Task objective:
What's needed is an exact copy of all the data below, without pictures.

•••

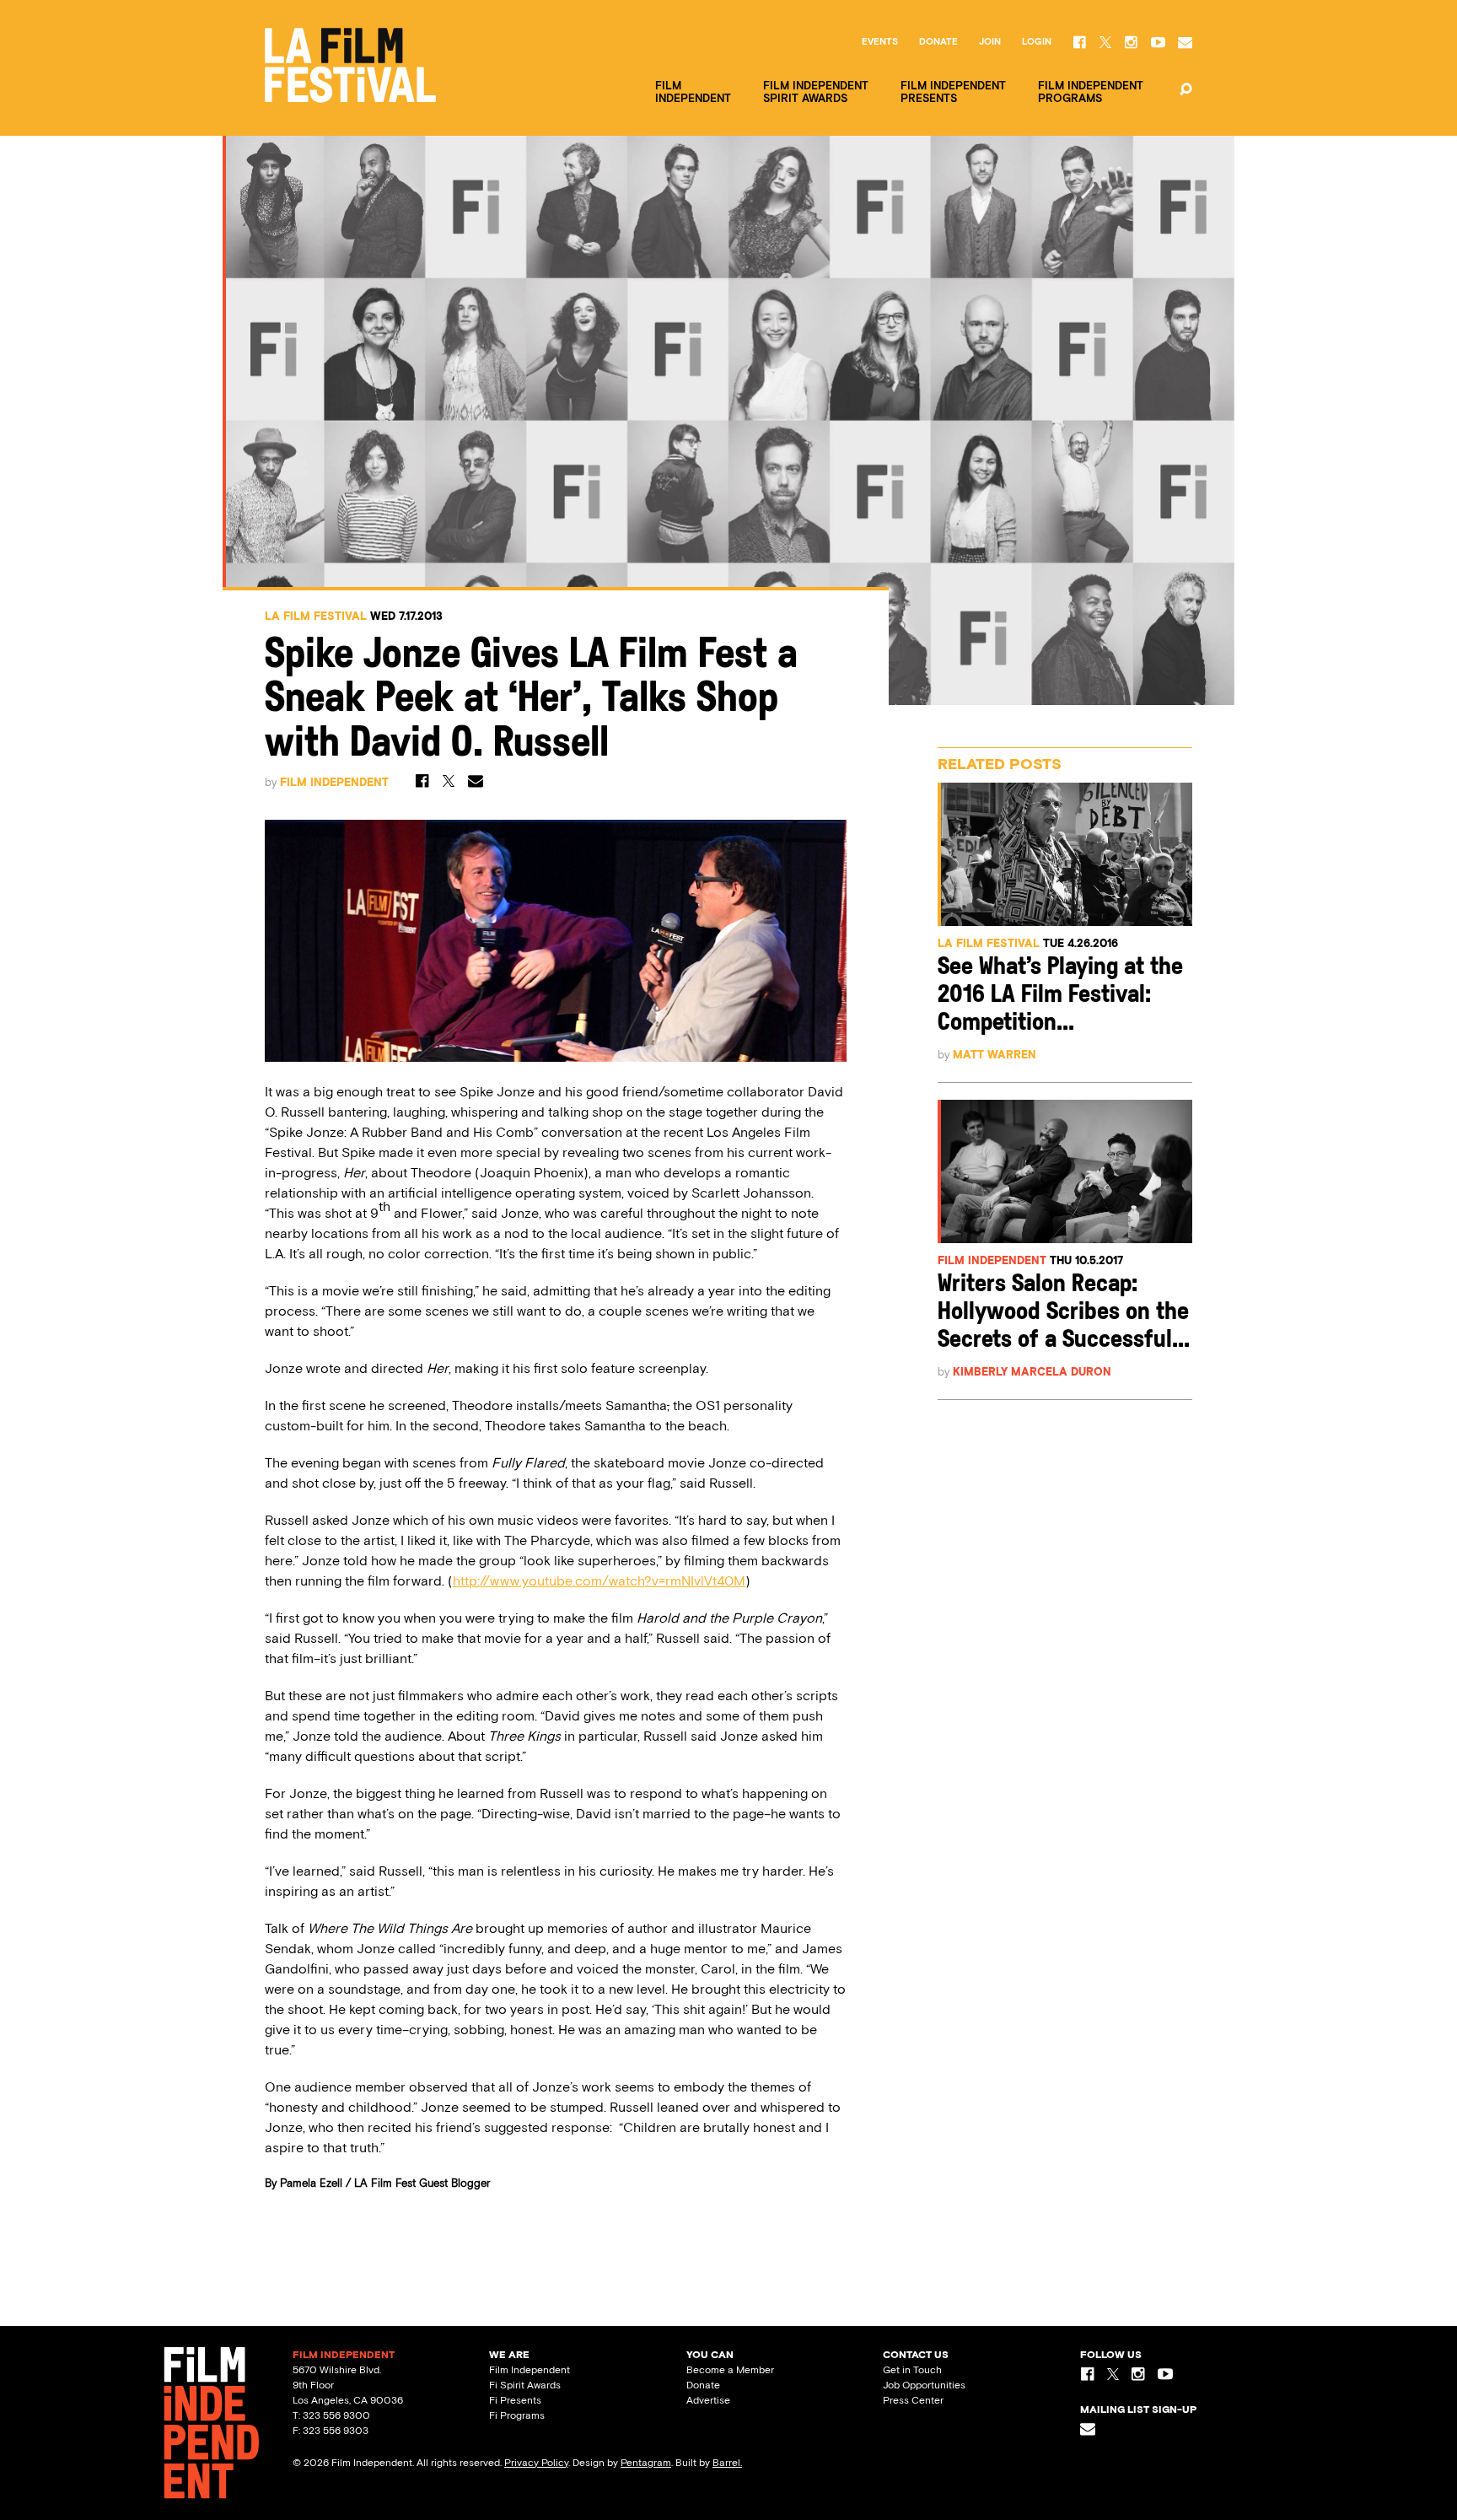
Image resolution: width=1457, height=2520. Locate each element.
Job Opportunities (924, 2385)
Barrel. (727, 2463)
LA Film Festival (316, 616)
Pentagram (646, 2463)
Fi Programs (517, 2415)
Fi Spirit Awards (525, 2385)
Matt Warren (994, 1054)
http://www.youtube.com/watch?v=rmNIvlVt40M (599, 1581)
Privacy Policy (536, 2463)
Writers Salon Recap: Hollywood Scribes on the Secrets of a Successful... (1064, 1313)
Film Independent (334, 782)
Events (880, 42)
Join (990, 42)
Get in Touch (912, 2370)
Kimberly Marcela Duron (1032, 1371)
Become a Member (730, 2370)
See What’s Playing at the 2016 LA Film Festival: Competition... (1060, 996)
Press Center (913, 2400)
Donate (938, 42)
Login (1036, 42)
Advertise (708, 2400)
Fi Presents (515, 2400)
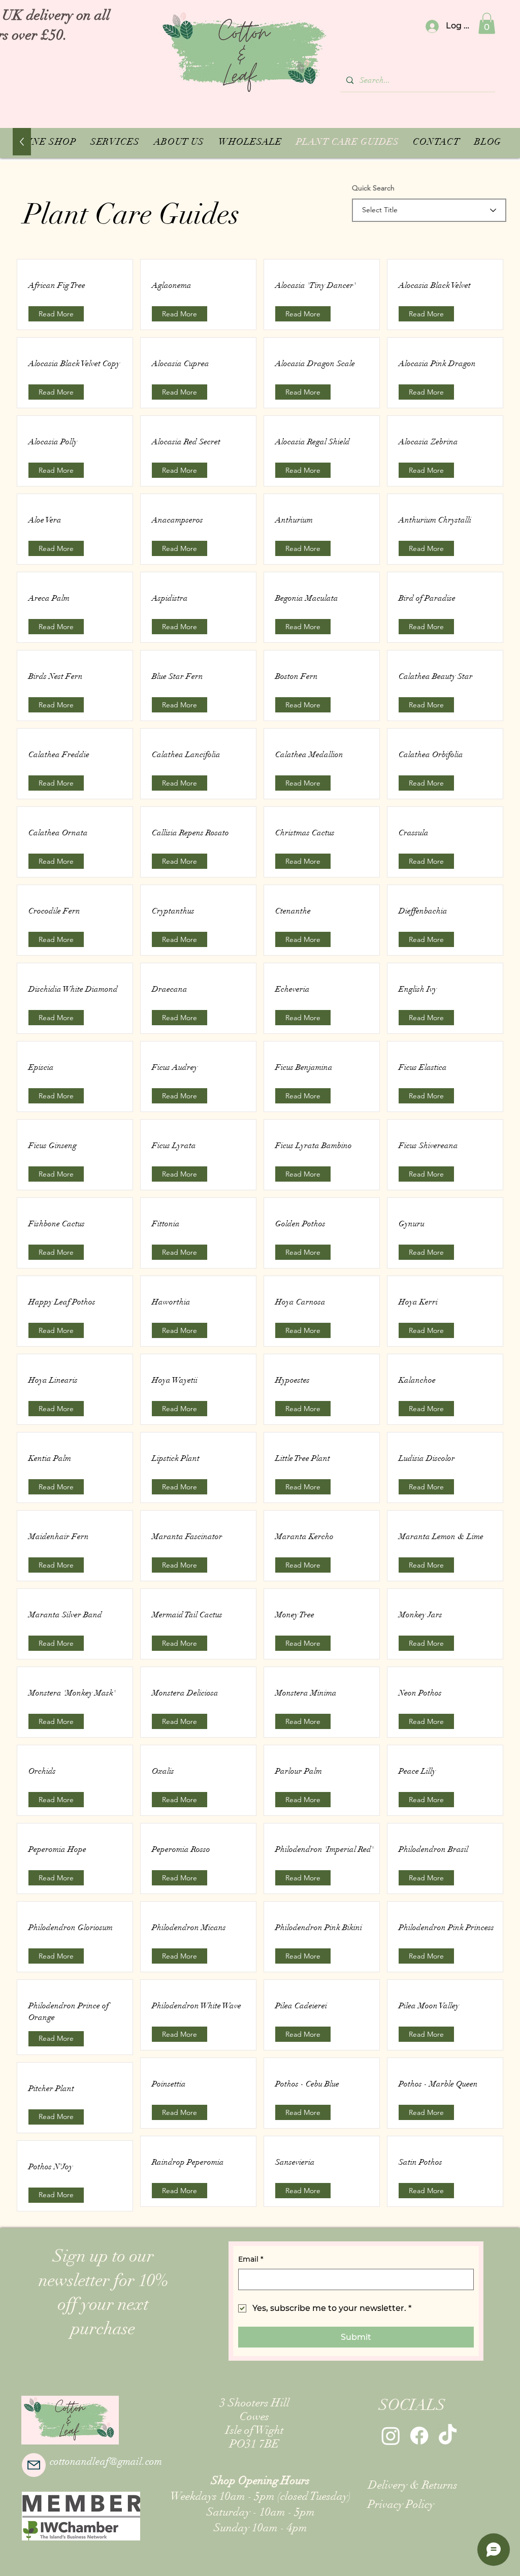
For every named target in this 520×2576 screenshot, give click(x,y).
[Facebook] (419, 2436)
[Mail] (34, 2465)
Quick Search (373, 187)
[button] (487, 23)
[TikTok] (448, 2436)
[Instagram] (391, 2436)
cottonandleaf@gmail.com (106, 2461)
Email (251, 2259)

•••

Written solution:
Image resolution: width=1457, height=2520. Locate each element.
Job Opportunities (924, 2385)
Barrel. (727, 2463)
LA Film Festival (316, 616)
Pentagram (646, 2463)
Fi Programs (517, 2415)
Fi Spirit Awards (525, 2385)
Matt Warren (994, 1054)
http://www.youtube.com/watch?v=rmNIvlVt40M (599, 1581)
Privacy Policy (536, 2463)
Writers Salon Recap: Hollywood Scribes on the Secrets of a Successful... (1064, 1313)
Film Independent (334, 782)
Events (880, 42)
Join (990, 42)
Get in Touch (912, 2370)
Kimberly Marcela Duron (1032, 1371)
Become a Member (730, 2370)
See What’s Playing at the 2016 LA Film Festival: Competition... (1060, 996)
Press Center (913, 2400)
Donate (938, 42)
Login (1036, 42)
Advertise (708, 2400)
Fi Presents (515, 2400)
For every named target in this 520×2576 screenshot, give click(x,y).
[Facebook] (419, 2436)
[Mail] (34, 2465)
Quick Search (373, 187)
[button] (487, 23)
[TikTok] (448, 2436)
[Instagram] (391, 2436)
cottonandleaf@gmail.com (106, 2461)
Email (251, 2259)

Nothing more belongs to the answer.